Reproduce the passage on ProxySQL's support for MySQL Group Replication word for word, from its heading through the final bullet point.

Quoted passage:
[BEGIN]

Group Replication Configuration

MySQL Group Replication is a MySQL Server Plugin that enables elastic, highly-available, fault-tolerant replication topologies. Group Replication guarantees that the database service is continuously available. Nevertheless, this availability refers to the database service at group level, if one of the members of group becomes unavailable, routing the traffic to the currently available members is required via some form of middleware, or by the connector itself. This is where ProxySQL enters the picture.

ProxySQL has had native support for Group Replication since v1.4.0. Support received multiple enhancements in version v2.5.0, and native support for MySQL 8.0 since v2.6.0. Support for MySQL 8 Group Replication allows:

  • Multiple clusters support, ProxySQL can face and monitor multiple Group replication clusters.
  • Seamless failover for SINGLE|MULTI-PRIMARY modes.
  • Replica SHUNNING via replication-lag detection.
  • Load distribution for read-write and read-only traffic.
  • Replica autodiscovery (Since v2.6.0).

[END]

Information provided:
[BEGIN]

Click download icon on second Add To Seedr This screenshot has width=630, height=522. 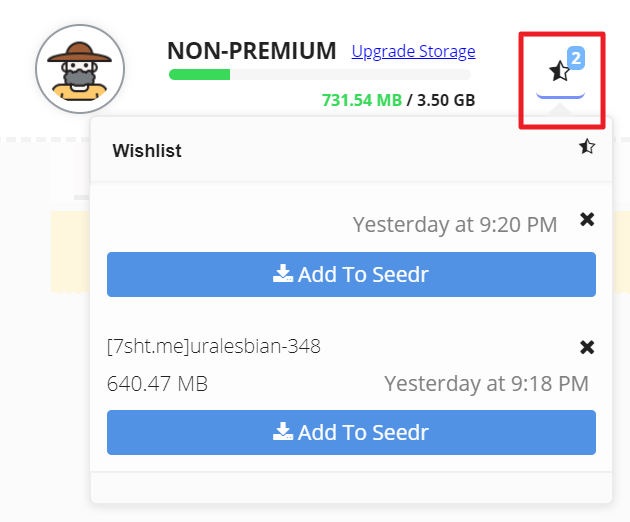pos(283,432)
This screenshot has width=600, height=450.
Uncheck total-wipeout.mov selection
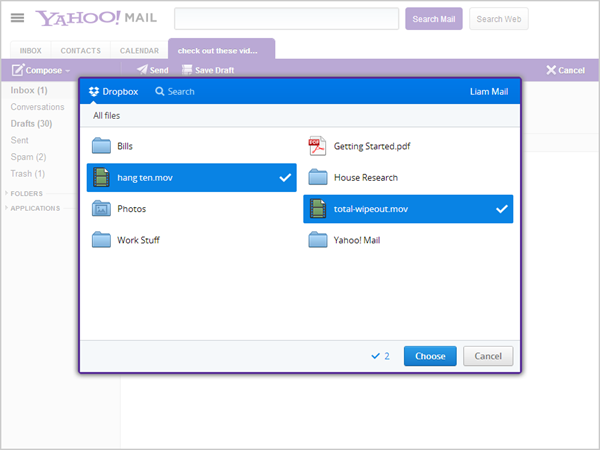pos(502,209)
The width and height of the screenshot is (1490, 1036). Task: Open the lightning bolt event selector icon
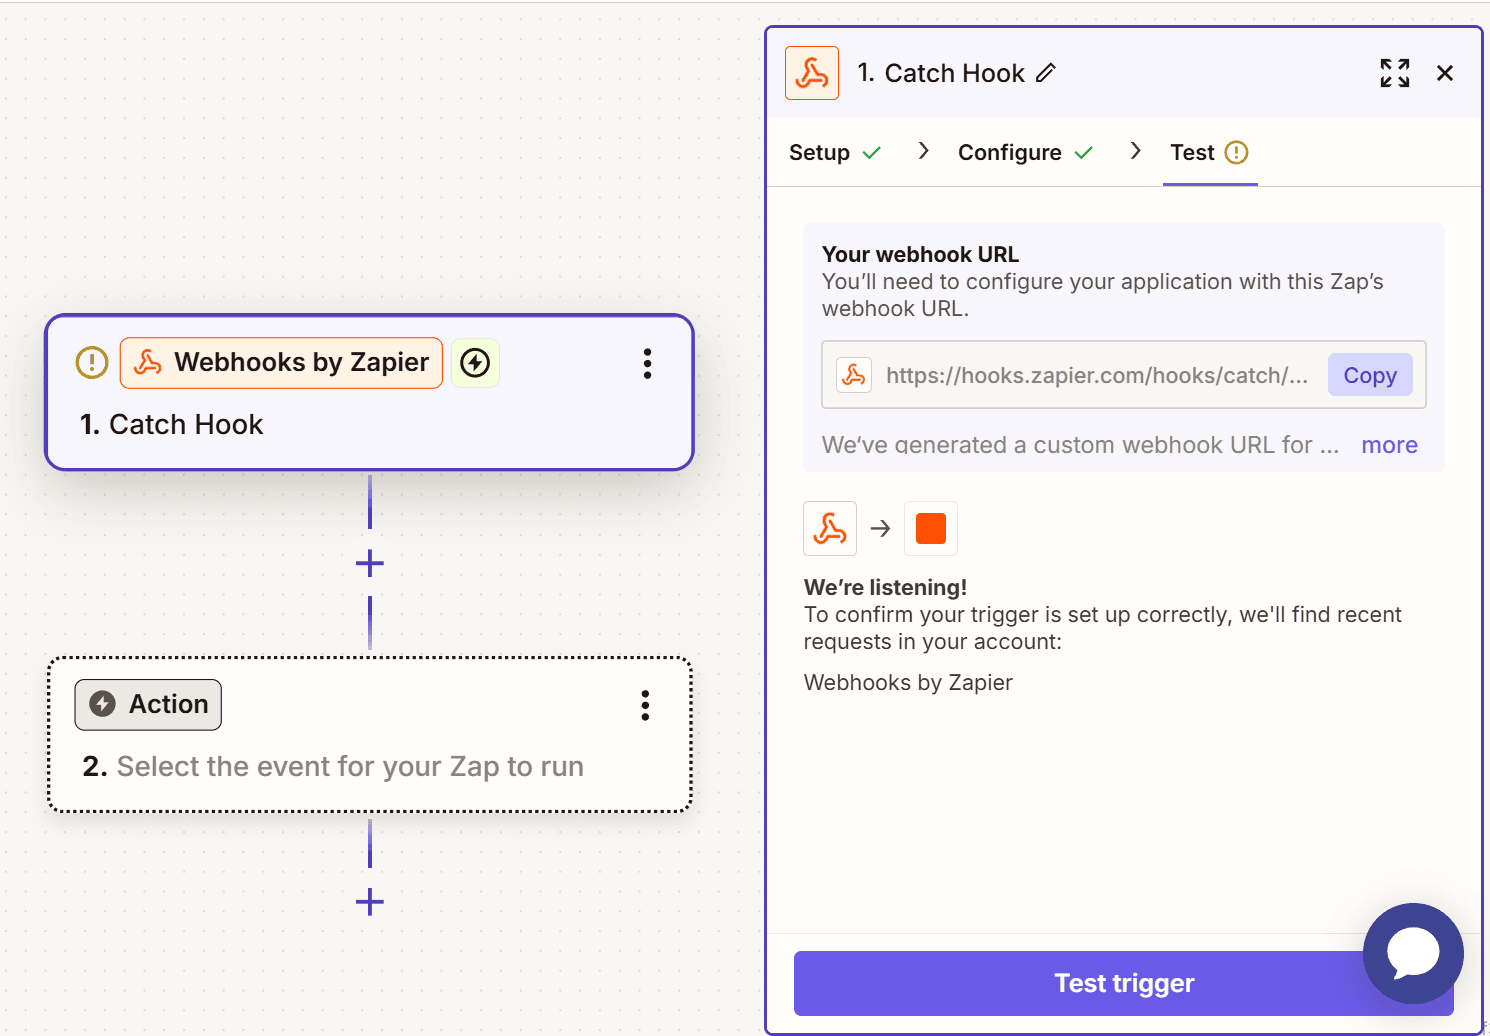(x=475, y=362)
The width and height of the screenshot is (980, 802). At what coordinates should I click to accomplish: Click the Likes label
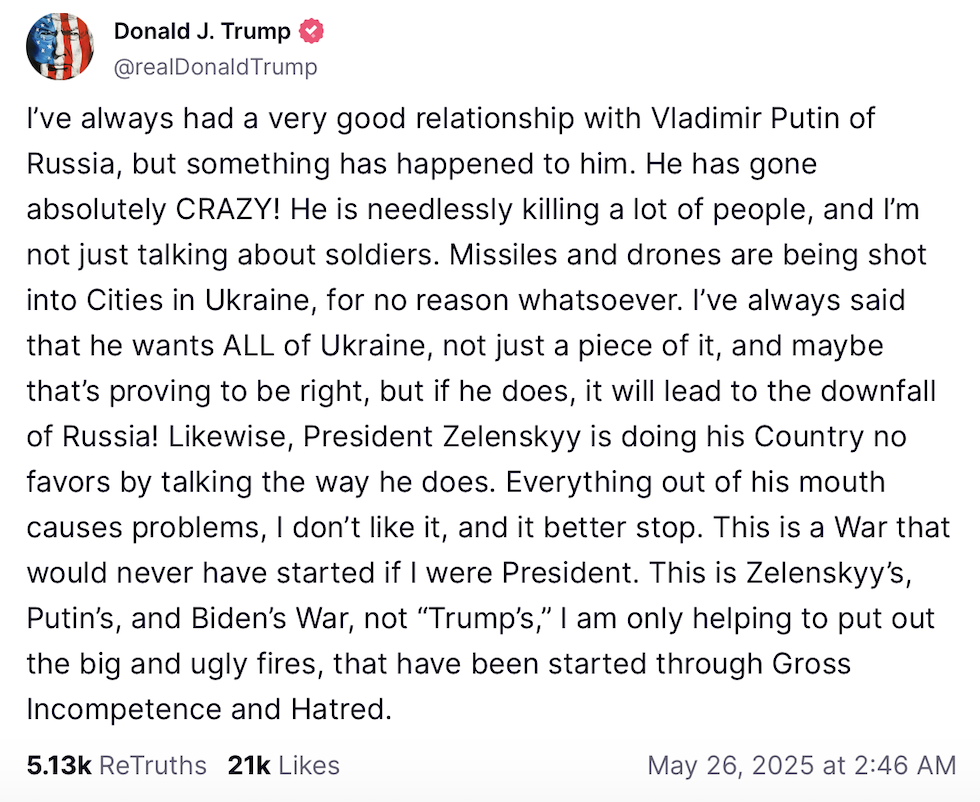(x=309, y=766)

[END]
[BEGIN]

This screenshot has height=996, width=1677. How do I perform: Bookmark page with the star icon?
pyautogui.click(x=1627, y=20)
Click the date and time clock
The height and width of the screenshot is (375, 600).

[END]
[BEGIN]

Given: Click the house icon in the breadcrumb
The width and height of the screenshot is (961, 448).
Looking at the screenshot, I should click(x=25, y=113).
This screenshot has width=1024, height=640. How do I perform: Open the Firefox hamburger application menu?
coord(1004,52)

[END]

Response to the exercise:
Group Replication Configuration

MySQL Group Replication is a MySQL Server Plugin that enables elastic, highly-available, fault-tolerant replication topologies. Group Replication guarantees that the database service is continuously available. Nevertheless, this availability refers to the database service at group level, if one of the members of group becomes unavailable, routing the traffic to the currently available members is required via some form of middleware, or by the connector itself. This is where ProxySQL enters the picture.

ProxySQL has had native support for Group Replication since v1.4.0. Support received multiple enhancements in version v2.5.0, and native support for MySQL 8.0 since v2.6.0. Support for MySQL 8 Group Replication allows:

  • Multiple clusters support, ProxySQL can face and monitor multiple Group replication clusters.
  • Seamless failover for SINGLE|MULTI-PRIMARY modes.
  • Replica SHUNNING via replication-lag detection.
  • Load distribution for read-write and read-only traffic.
  • Replica autodiscovery (Since v2.6.0).